Kelly contends that, on direct appeal, the Texas Court of
Appeals improperly addressed and rejected the above claim. He
argues, inter alia, that the state appellate court improperly
“speculated” that trial counsel’s actions were based on
reasonable trial strategy and that the court failed to consider
the prejudice prong of the Strickland v. Washington, 466 U.S. 668
(1984), standard for addressing ineffective-assistance claims.
To prevail on an ineffective-assistance claim, a petitioner
must establish both that his counsel’s performance was deficient
and that he was prejudiced by the deficient performance.

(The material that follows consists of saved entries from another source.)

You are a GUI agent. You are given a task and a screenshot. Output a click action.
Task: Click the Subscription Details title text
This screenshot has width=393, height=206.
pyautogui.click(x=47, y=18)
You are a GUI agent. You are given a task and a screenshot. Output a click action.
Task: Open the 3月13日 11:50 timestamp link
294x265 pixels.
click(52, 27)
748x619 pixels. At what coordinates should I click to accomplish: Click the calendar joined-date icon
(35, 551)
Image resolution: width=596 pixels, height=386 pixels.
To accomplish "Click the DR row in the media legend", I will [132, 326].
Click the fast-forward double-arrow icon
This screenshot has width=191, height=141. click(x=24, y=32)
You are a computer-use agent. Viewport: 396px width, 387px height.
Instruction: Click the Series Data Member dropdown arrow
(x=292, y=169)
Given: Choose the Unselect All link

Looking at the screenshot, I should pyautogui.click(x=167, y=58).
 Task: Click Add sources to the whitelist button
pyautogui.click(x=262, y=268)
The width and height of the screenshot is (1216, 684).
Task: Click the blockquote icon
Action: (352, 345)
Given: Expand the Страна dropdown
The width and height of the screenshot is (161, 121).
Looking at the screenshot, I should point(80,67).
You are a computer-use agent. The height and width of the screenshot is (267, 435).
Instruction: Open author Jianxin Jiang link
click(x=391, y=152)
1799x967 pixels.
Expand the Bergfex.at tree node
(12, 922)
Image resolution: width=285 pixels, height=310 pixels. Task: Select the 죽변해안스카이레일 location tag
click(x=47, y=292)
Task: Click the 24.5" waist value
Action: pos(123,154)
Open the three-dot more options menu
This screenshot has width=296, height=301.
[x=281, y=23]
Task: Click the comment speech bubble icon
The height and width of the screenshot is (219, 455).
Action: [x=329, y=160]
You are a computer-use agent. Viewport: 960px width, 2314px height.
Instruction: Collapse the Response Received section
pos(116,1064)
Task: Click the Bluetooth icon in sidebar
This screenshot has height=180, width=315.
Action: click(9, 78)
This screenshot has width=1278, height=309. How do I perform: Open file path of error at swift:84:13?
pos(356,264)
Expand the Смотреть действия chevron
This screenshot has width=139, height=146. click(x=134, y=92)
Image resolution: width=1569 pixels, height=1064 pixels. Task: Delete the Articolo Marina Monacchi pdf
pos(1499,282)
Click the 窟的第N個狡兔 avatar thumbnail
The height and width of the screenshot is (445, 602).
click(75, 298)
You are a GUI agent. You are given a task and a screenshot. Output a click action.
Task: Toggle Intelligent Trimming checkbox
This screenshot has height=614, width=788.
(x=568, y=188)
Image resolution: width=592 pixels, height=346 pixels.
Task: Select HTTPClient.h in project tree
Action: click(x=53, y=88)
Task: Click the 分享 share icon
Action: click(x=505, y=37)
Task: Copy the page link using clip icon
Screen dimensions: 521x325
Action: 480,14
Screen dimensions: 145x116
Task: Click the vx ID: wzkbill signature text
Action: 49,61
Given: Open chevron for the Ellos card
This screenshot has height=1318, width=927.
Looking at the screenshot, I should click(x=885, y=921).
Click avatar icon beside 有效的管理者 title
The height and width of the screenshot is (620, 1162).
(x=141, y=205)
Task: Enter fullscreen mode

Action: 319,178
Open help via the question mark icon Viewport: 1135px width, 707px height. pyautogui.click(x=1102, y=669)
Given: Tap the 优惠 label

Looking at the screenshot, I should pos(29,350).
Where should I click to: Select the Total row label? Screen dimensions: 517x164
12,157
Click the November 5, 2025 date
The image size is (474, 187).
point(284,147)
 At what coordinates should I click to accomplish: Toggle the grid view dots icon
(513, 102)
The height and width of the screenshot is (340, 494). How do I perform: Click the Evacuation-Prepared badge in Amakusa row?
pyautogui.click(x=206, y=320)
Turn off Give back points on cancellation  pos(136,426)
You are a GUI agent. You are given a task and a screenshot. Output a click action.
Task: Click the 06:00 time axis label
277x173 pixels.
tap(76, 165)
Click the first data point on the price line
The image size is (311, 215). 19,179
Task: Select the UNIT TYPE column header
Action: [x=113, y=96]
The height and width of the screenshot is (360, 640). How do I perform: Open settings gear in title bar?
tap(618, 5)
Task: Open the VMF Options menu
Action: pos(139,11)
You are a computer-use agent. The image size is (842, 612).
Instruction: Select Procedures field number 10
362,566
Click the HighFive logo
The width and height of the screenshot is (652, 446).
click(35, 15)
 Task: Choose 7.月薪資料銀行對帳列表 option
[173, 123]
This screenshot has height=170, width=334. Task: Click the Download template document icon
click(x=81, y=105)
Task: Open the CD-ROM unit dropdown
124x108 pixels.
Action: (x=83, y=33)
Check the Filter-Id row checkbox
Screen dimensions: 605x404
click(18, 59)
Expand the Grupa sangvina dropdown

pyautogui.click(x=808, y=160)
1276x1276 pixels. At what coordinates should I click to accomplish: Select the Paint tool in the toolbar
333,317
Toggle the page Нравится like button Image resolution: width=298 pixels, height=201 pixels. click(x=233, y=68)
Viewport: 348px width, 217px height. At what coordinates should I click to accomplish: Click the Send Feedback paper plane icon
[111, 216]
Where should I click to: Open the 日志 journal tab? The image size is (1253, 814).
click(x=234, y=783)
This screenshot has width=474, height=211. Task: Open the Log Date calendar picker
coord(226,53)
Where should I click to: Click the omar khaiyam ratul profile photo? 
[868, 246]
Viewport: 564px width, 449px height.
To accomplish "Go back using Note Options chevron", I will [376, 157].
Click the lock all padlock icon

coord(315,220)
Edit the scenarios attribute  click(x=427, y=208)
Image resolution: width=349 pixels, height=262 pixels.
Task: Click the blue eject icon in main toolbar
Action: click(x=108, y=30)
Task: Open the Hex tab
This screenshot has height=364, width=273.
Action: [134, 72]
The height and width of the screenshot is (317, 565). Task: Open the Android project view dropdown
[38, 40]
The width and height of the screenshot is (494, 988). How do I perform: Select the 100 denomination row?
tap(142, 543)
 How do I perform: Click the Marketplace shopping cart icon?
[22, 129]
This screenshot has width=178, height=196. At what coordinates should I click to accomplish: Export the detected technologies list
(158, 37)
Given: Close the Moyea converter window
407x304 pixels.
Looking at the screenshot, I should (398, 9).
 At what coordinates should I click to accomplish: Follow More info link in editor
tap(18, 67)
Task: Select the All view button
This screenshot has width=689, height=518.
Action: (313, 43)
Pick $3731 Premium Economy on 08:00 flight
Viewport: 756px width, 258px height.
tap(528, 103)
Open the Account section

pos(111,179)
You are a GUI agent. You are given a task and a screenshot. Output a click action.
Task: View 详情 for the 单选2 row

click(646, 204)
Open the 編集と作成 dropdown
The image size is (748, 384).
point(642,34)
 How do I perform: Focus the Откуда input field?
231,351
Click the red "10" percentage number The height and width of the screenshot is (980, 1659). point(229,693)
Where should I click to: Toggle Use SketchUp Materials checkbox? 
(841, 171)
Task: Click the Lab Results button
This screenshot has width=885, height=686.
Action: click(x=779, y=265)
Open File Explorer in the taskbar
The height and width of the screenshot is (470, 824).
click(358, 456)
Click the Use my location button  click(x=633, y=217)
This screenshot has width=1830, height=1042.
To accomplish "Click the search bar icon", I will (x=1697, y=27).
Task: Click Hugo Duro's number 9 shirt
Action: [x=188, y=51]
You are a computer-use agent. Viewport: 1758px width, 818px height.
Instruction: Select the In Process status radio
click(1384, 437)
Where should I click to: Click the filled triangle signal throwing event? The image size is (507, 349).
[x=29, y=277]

Strickland, 466 U.S. at 687. “Judicial scrutiny of counsel's
performance must be highly deferential.” Id. at 689. Contrary
to Kelly’s implication, “the defendant must overcome the
presumption that, under the circumstances, the challenged action
‘might be considered sound trial strategy.’” Id. (citation
omitted) (emphasis added). Kelly has not established that the
state appellate court’s conclusion that counsel’s conduct might
have been based on “reasonable trial strategy” was contrary to,
or an unreasonable application of, the Strickland
deficient-performance standard. See 28 U.S.C. § 2254(d);
Williams v. Taylor, 529 U.S. 362, 412-13 (2000).
Kelly also has failed to demonstrate that he was prejudiced
by any error of counsel. It is true that his trial attorney’s
failure to raise a timely objection and to request a curative
No. 01-11226
- 3 -
instruction allowed the prosecution to make improper references
to the results of a doctor’s opinion that had not been introduced
into evidence. See Ramirez v. State, 815 S.W.2d 636, 651 (Tex.
Crim. App. 1991). Kelly has not established a reasonable
probability that the result of the proceeding would have been
different in the absence of such improper references.
Strickland, 466 U.S. at 694.
The judgment of the district court is AFFIRMED.